Discrete-adjoint differentiation
==================================

Overview
--------

vmec_jax computes exact Jacobians of any differentiable scalar functional
(quasisymmetry residuals, aspect ratio, etc.) with respect to boundary shape
parameters using a **discrete-adjoint** technique.

In contrast to the classical finite-difference approach used by SIMSOPT +
VMEC2000, discrete-adjoint differentiation:

* is **exact** — derivatives are computed to floating-point precision,
  not truncated by step-size selection;
* requires only **one checkpoint replay** rather than one full forward solve
  per parameter;
* scales with **number of output quantities**, not number of input parameters
  — ideal when the parameter space is large.

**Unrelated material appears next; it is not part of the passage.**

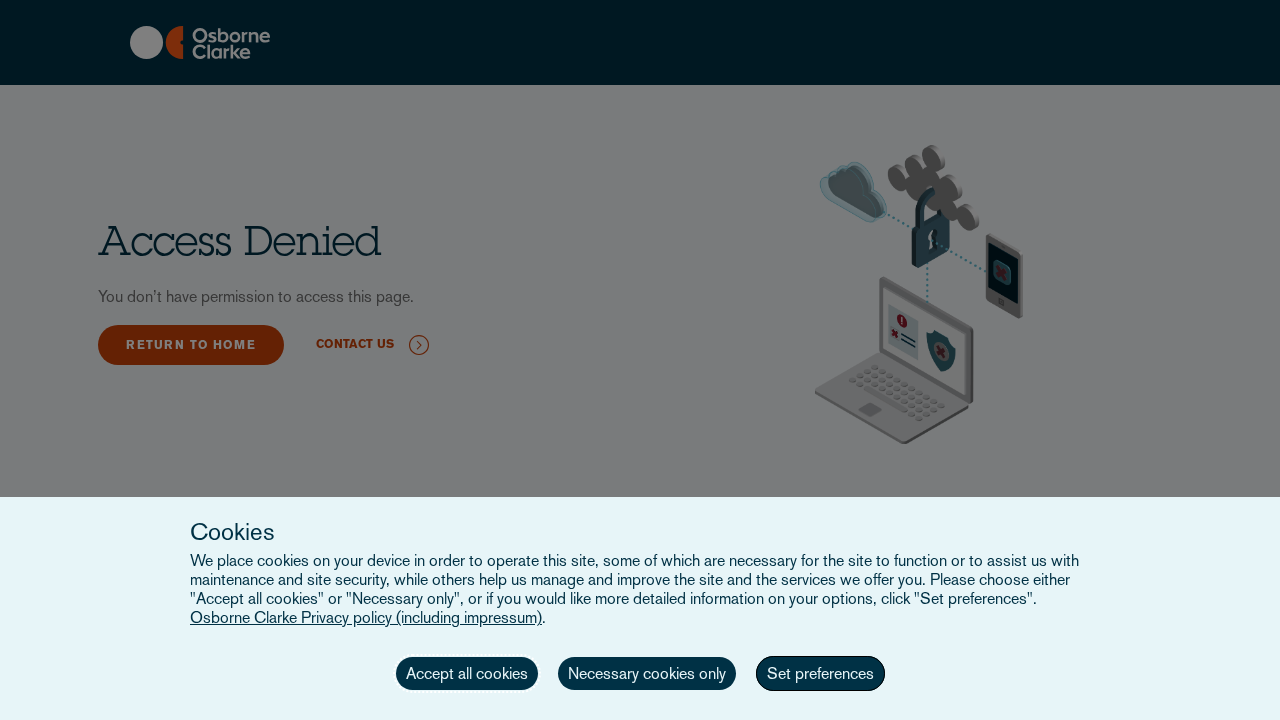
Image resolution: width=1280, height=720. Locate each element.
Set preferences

Background: what are we differentiating?
-----------------------------------------

The VMEC iteration produces a *converged equilibrium state*
:math:`\boldsymbol{q}^* \in \mathbb{R}^N` (packed array of ``R``, ``Z``,
``λ`` Fourier coefficients on the VMEC half/full mesh) by applying the
iterative map

.. math::

   \boldsymbol{q}_{k+1} = \Phi(\boldsymbol{q}_k,\, p)

from an initial guess :math:`\boldsymbol{q}_0(p)` that depends on the boundary
parameters :math:`p \in \mathbb{R}^m`.  At convergence,
:math:`\boldsymbol{q}^*(p)` satisfies the fixed-point equation

.. math::

   \boldsymbol{q}^*(p) = \Phi(\boldsymbol{q}^*(p),\, p).

A scalar objective :math:`f = \ell(\boldsymbol{q}^*(p), p)` is then evaluated
from the converged state.  We want :math:`\partial f / \partial p_i`.

The challenge: :math:`\Phi` is a Fortran-style scan loop — a sequence of
~5 000 composite iterations — and automatic differentiation through 5 000
unrolled loop iterations would require storing the full trajectory in memory
and would produce enormous computation graphs.


The discrete-adjoint approach
-------------------------------

vmec_jax uses a **two-pass strategy**, analogous to the adjoint method in
optimal control:

**Forward pass (checkpoint tape)**

The forward solve runs normally, but at every ``N_checkpoint``-th iteration
a snapshot of the VMEC state is stored to a compact in-memory *checkpoint
tape*.  Between checkpoints, the state is not stored — it is recomputed on
demand during the backward pass.  This trades memory for recomputation.

.. code-block:: text

   Forward pass
   ────────────────────────────────────────────
   q₀(p) ──→ q₁ ──→ … ──→ q_{c₁} ┐ checkpoint
                                   └──→ … ──→ q_{c₂} ┐ checkpoint
                                                       └──→ … ──→ q*(p)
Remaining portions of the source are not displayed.